Нет… нет, это было раньше. Много раньше.
Когда отец последний раз смеялся?
Лили замерла над рисунком тонкой яблони, и потом откинулась на спинку стула, гладя губы пером. Такой простой вопрос! Но она не знала ответа. Она забыла как может радостно и легко смеялся Роланд, не стеснённый формальностями деловой беседы, обязательствами этикета. Когда он последний раз радовался? Когда?...
Ни дневников, ни своих писем!...
Лили отложила перо и глубоко задумалась.
Может ли всё это быть связано с миссис Эберлейн и малышом?
Когда отец навещал их последний раз? Два года назад? Да, где-то так…. Так говорила Энн. Она сказала, что отец, наверное, остыл к ней. Лили прежде было совсем неловко вмешиваться в личную жизнь отца. Дочь понимала, и достаточно давно, что отец не может не иметь подобной отдушины, всё-таки у неё было три взрослых брата. Но сейчас получалось, что он действительно отказался от всякой личной жизни. От связей и любовниц, от всего? Он даже не посещает своего сына, мальчонку 6 лет, пусть и незаконно рожденного…
Ради чего?
Вопросы, вопросы, она проснулась с ними в тот день, и уснула с ними, так и не найдя ответа. Лишь поняв, как много она осознанно убирала из внимания, потому что… Старшие лучше знают. Потому что они сами распоряжаются своей жизнью, потому что не вежливо и неправильно оценивать их поступки ей, “маленькой Лили”. Но даже столпы твоего мира могут ошибаться.
Есть только один способ сделать всё как надо - встать и идти.
Все трудности жизни - это испытания, посланные Богом, не так ли?
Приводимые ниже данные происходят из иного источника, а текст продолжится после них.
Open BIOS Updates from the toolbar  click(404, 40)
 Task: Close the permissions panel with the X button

Надо просто искать внимательней.
На третий день, 27 ноября, она решила, что единственный способ  понять переломный момент в отце - начать всё с начала. С деда, который сошёл с ума, с молодой мамы. О том, что было с семьёй до рождения самой Лили и о том, что происходило после, пока та маленьким ребёнком и просто купалась в любви окружающих даже не думая, что когда-нибудь любовь подменится всем этим затяжным кошмаром.
Лили решила покинуть свой мнимо-безопасный кокон комнаты и попросила плотника открыть ей чердак. Там хранится много памяти, и где-нибудь среди вещей прошлого она найдёт что ищет. Ей хотелось в это верить.
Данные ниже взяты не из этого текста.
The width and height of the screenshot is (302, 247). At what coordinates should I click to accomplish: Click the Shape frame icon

- Мистер Дэми, - сказала Лили плотнику, уверенно заходя в собиравшее пыль на белые простыни помещение. - Помогите мне снять замки с этих сундуков.
Сдёрнутая с забытой тут мебели ткань подняла облако пыли, заполнившее помещение. Выстывшее, забытое, как и всё их радостное прошлое. Лили украдкой вздохнула, аккуратно сложила ткань простыни, отложила её на стул и открыла окно. Пыль прошлого, это пыль прошлого. Ей нужна ясная голова. Хотя бы сегодня…
- Мисс Гарнер. передайте кухарке, пусть приготовит чая на горелке и принесёт сюда. Я сегодня здесь надолго, - “очень”.
***
Очень долго… Простынь за простынью, сундуки, секретеры, старые комоды, - Лили сдёргивала ткань и окунулась в прошлое, которое будто обнимало её через все эти годы призраком того, что было. Она провела там много часов… шесть, может восемь? Ткань (уже не сложенная аккуратно, а лежавшая на полу, как тёплые сугробы) окрашивалась в оранжевый от бившего в окно чердака солнце. А сундуки, открытые, перерытые, были сокровищами на этой промёрзшей земле. Где-то в середине своих поисков, Лили просто утонула в находках. На расчищенном секретере лежали стопки фотографий, писем, открыток, поломанные украшения. Это всё… дышало таким настоящим, таким тёплым… Домом.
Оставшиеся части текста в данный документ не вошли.